_Records shown_
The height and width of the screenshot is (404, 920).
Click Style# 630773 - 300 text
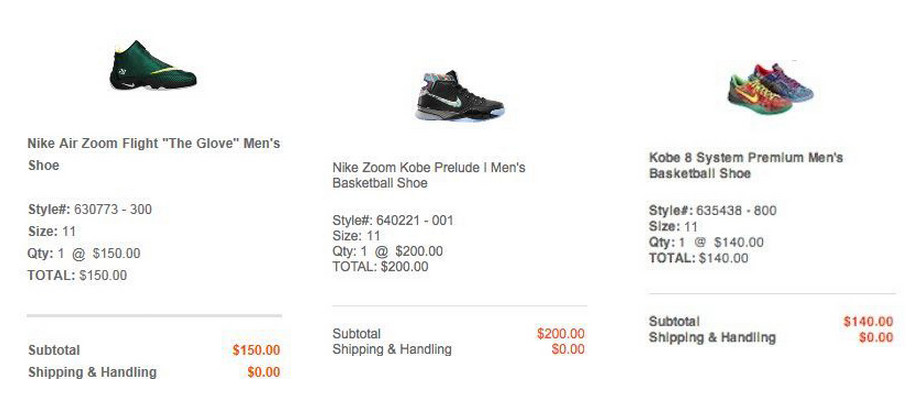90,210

==

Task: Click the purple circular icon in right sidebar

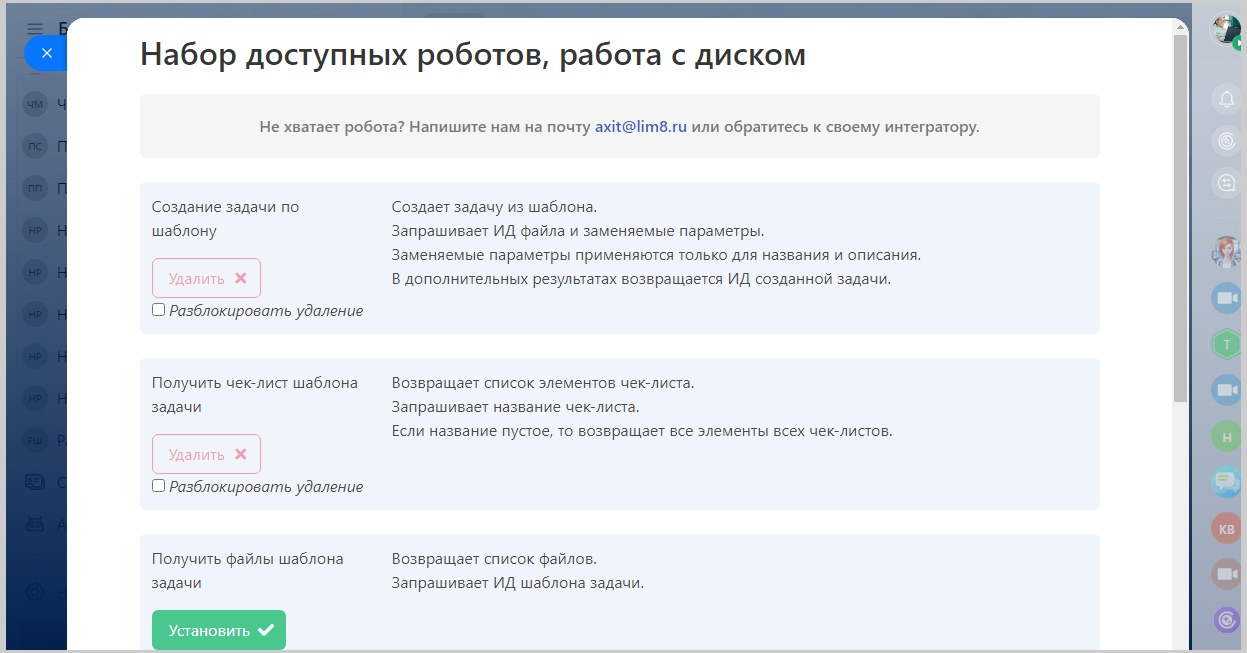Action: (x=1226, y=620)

...

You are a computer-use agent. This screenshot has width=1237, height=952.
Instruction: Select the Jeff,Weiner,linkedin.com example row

_What you have to do_
In the listing above, find every line with the word "height" and copy it.

_Answer space_
The height and width of the screenshot is (404, 920).
You are a computer-use agent. This screenshot has width=1237, height=952.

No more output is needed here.